Ownership matters. It confers the right to decide. In Pfizer's open letter to David Cameron, the company says it will deign to complete the planned £350m research complex in Cambridge, and intends to base its European operations, along with 20% of its worldwide research, in the UK for five years. These will be its sovereign decisions. After that, Pfizer offers no promises, despite the government boasting of the concessions it has won. Why should it? It will own a once great British company and can do what it will. The evidence is that mergers can be relied on to do two things: prolong the career temporarily of the aggressor CEO, boosting his remuneration, while destroying value for the combined group as a whole.

This takeover, driven by tax considerations rather than business logic, shows every sign of destroying AstraZeneca, a company that contributes more than 2% of Britain's manufactured exports, employs 7,000 people directly, another 23,000 indirectly and creates nearly £4bn of added value for the British economy. AstraZeneca is a crucial pillar of Britain's aim to be a major force in life sciences over the next generation, with major beneficial implications not only for employment and science, but also for public health.

For Pfizer is openly buying AstraZeneca for tax planning. It has built a huge cash war chest that it holds outside the US because it does not want to pay corporation tax at 35%. Instead, by buying AstraZeneca, it can enjoy both Britain's 21% corporation tax and further tax reliefs designed for drug companies – the so-called patent box. George Osborne is compelled to welcome Pfizer's bid as proof positive of his "enterprise-friendly" policies and validating his corporation tax reductions.
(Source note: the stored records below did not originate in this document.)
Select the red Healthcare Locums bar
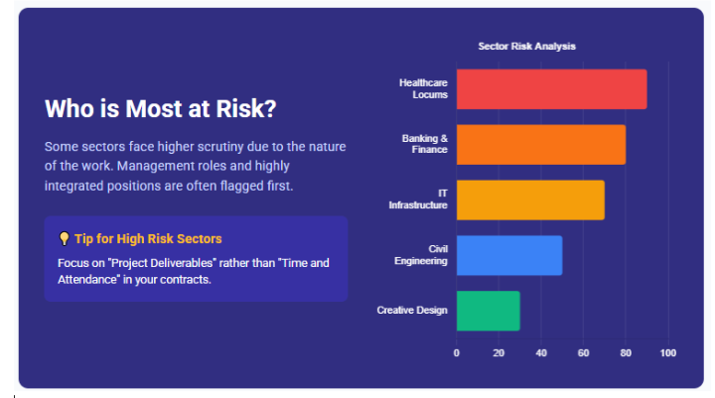 click(x=551, y=89)
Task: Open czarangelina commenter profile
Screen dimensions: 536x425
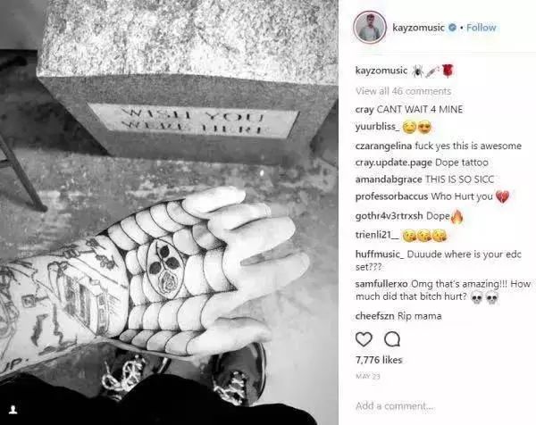Action: (x=383, y=146)
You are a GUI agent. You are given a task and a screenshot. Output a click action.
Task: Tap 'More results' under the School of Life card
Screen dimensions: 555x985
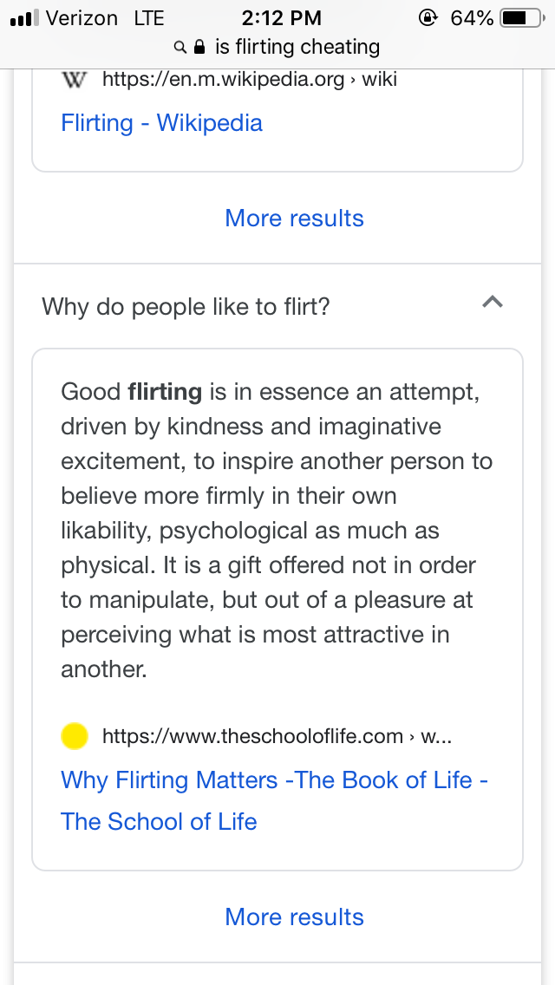(294, 917)
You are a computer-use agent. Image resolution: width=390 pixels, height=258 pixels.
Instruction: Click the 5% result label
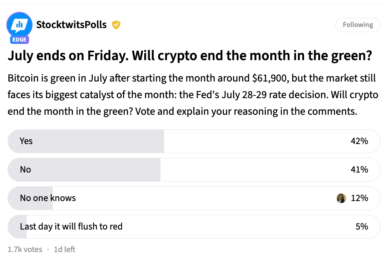(x=362, y=226)
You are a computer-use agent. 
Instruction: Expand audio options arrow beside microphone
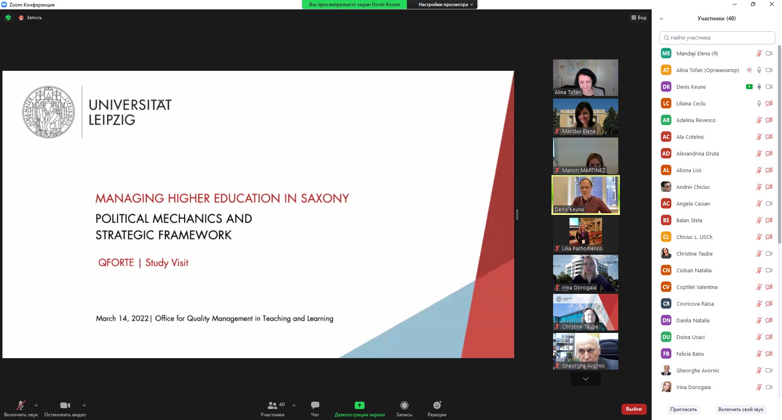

It is no such thing.

If the bid succeeds, the coalition government will have thrown its collective weight behind this sale of a major British asset and future UK governments' freedom to change corporation tax will be eliminated. To increase it will be to risk Pfizer moving its European headquarters to another European country offering lower corporation tax rates. We have entered a futile race to the bottom in which the only winners are footloose multinational corporations.

The doctrine is that all these considerations should be left to AstraZeneca's shareholders to decide the company's future on "commercial" grounds. But like all British plcs, AstraZeneca is an ownerless corporation. The hedge funds and global asset management groups that own more than half its shares have zero interest in British employment, public health, science base and exports – and little in the strategic development of the business. Their only interest is in securing their bonuses. They will sell to Pfizer at the highest price they can get.

Other countries allow their companies, through differing combinations of corporate governance, company law, financing systems and patterns of ownership, the scope to invest, innovate and grow free from predators like Pfizer.

In extremis, their governments step in and protect key businesses. AstraZeneca is not like Jaguar Land Rover, on its knees and needing foreign takeover. It is a good business that has done all the right things. Its reward as soon as a foreign predator arrived was for the government to prejudge the result by opening negotiations. Drug companies know the goodwill of governments is crucial to their business: it is governments that set drug prices, tax policy, and invest in research.

The UK government did not have to roll over. It could have been patriotic. Had it said it was opposed to the bid, Pfizer would have withdrawn – but that takes political bravery. At the very least, it could have asked Pfizer for a $10 billion bond which the company forfeits if it does not keep its pledges.